Aos 83 anos, mãe de vários filhos e avó de muitos netos estava em tratamento após o diagnóstico de um linfoma, câncer que se origina nos gânglios linfáticos. Somado à quimioterapia, debilitou seu sistema de defesa a ponto de resultar em resposta muito fraca às vacinas, inclusive as usadas para prevenir a Covid-19.
Foi num encontro de família que o Sars-CoV-2 acabou infectando algumas pessoas, inclusive ela. O vírus parecia causar uma doença não tão grave, mas seu corpo não encontrava os meios de se livrar dele, mesmo com o auxílio dos medicamentos produzidos especificamente para este fim, como antivirais e anticorpos monoclonais.
Após algumas semanas, com o vírus ainda se multiplicando, a doença passou a agredir cada vez mais seus pulmões e seu estado geral foi piorando muito.
Quase três anos se passaram e muitos têm hasteado bandeiras de vitória sobre a pandemia. Com a vacinação e o ganho de imunidade após infecções naturais, o número de casos vem caindo no Brasil e no mundo. As medidas de isolamento estão praticamente postas à margem. Um número cada vez menor de pessoas usa máscara e o assunto vai saindo das pautas importantes do dia.
Quando é retomado, o debate versa mais sobre o impacto na economia, no ensino, nas atividades de lazer. Não conseguem esquecer, entretanto, aqueles que sofreram perdas irrecuperáveis, especialmente de familiares e amigos.
A forma como a sociedade havia projetado a saúde como prioridade vem perdendo força e foco. Muitos nem sequer imaginam o quão importante foi o investimento na estrutura dos hospitais para suportar a carga de doentes que faziam filas em suas portas. A atuação dedicada dos profissionais em tantas áreas da saúde é agora uma lembrança mais distante. E a importância fundamental das vacinas vem sendo esquecida. O uso da vacina bivalente, por exemplo, que também protege contra a variante ômicron, não ganhou qualquer prioridade dos gestores brasileiros. Até hoje, os tratamentos antivirais e anticorpos monoclonais eficazes não chegaram aos pacientes do SUS.
Na semana passada, 448 pessoas morreram de Covid-19 no Brasil. A maioria delas em situações parecidas com a da paciente acima. São os novos contornos da pandemia. Pessoas cujas doenças, ou idade avançada, não permitem uma resposta protetora eficaz, mesmo quando vacinadas. Com a ausência de tratamento antiviral na rede pública de saúde, ficam ao sabor da agressividade do Sars-CoV-2.

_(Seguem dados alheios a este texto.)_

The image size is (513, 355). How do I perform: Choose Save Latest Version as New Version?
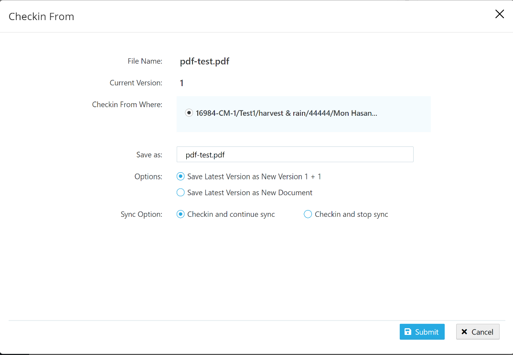181,177
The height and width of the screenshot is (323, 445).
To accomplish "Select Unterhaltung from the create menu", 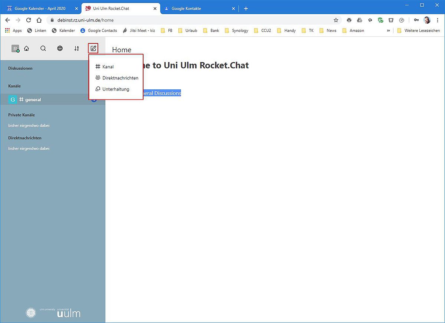I will click(115, 89).
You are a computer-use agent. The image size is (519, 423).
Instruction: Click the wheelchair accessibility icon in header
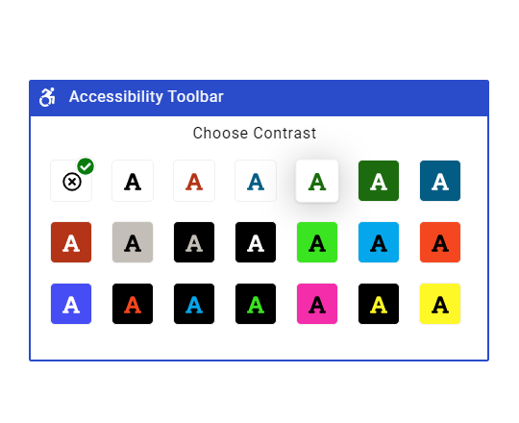(x=47, y=97)
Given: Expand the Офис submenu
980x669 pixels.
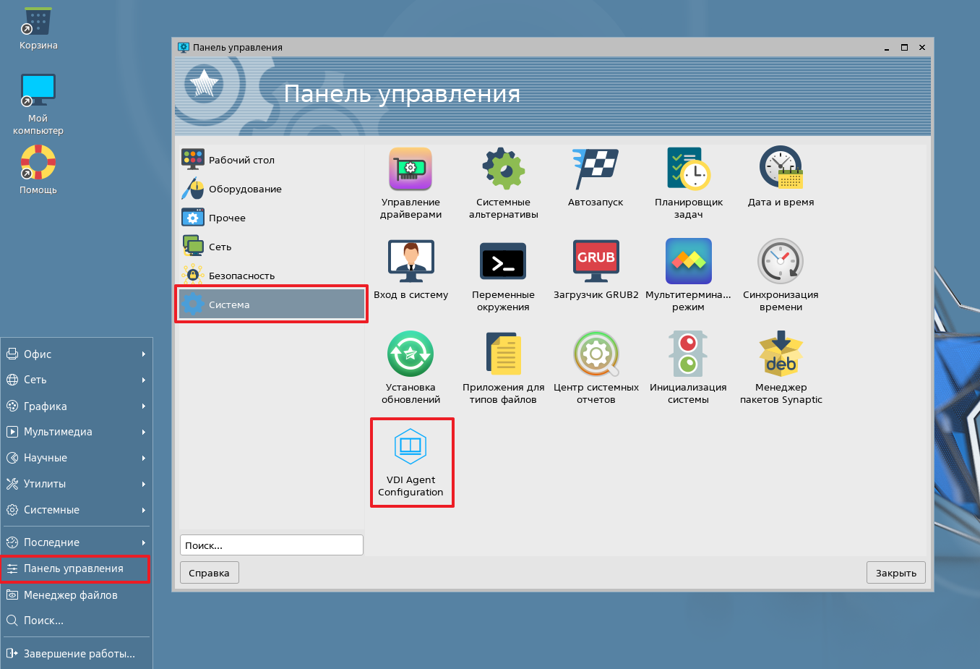Looking at the screenshot, I should 76,354.
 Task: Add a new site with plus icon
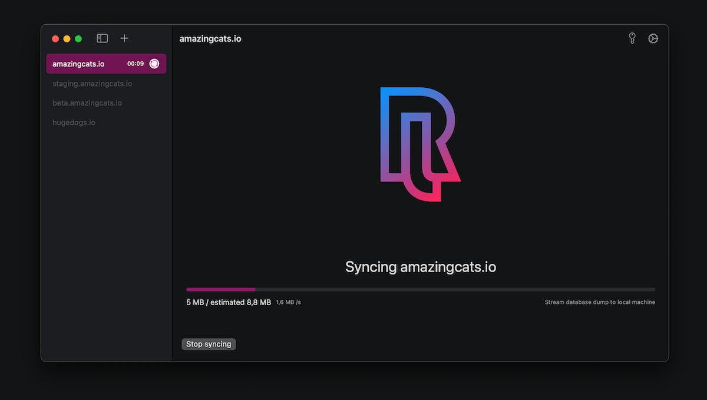coord(124,38)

Muito provavelmente, a pandemia está aterrissando de seu voo devastador no Brasil, mas não para acabar completamente. Ao contrário, o vírus continuará sendo transmitido. Embora com muito menos agressividade entre os vacinados, afetará os mais idosos e doentes. Os números de novos casos e mortes devem estabilizar-se em níveis menores, caracterizando uma endemia.
Os pacientes portadores de deficiências no sistema imune chegam a 3% da população. No Brasil, seriam cerca de 6 milhões de pessoas, parcela considerável que permanece sob risco de desenvolver formas mais graves de Covid-19.
Quantas mortes pela Covid-19 poderemos tolerar? Não é novidade que muitas outras doenças preveníveis também atingem a população, resultando em internações e mortes. Gripe, Aids, doenças infantis, hepatites.
A discussão sobre quanto investimento é necessário no frágil sistema de saúde brasileiro não é simples, mas absolutamente imprescindível.
Os filhos se revezam para visitar a mãe que continua intubada, em estado grave, na UTI. As armas de combate ao vírus se esgotaram sem que ela dê sinais significativos de melhora. Esta é a nova cara da Covid-19.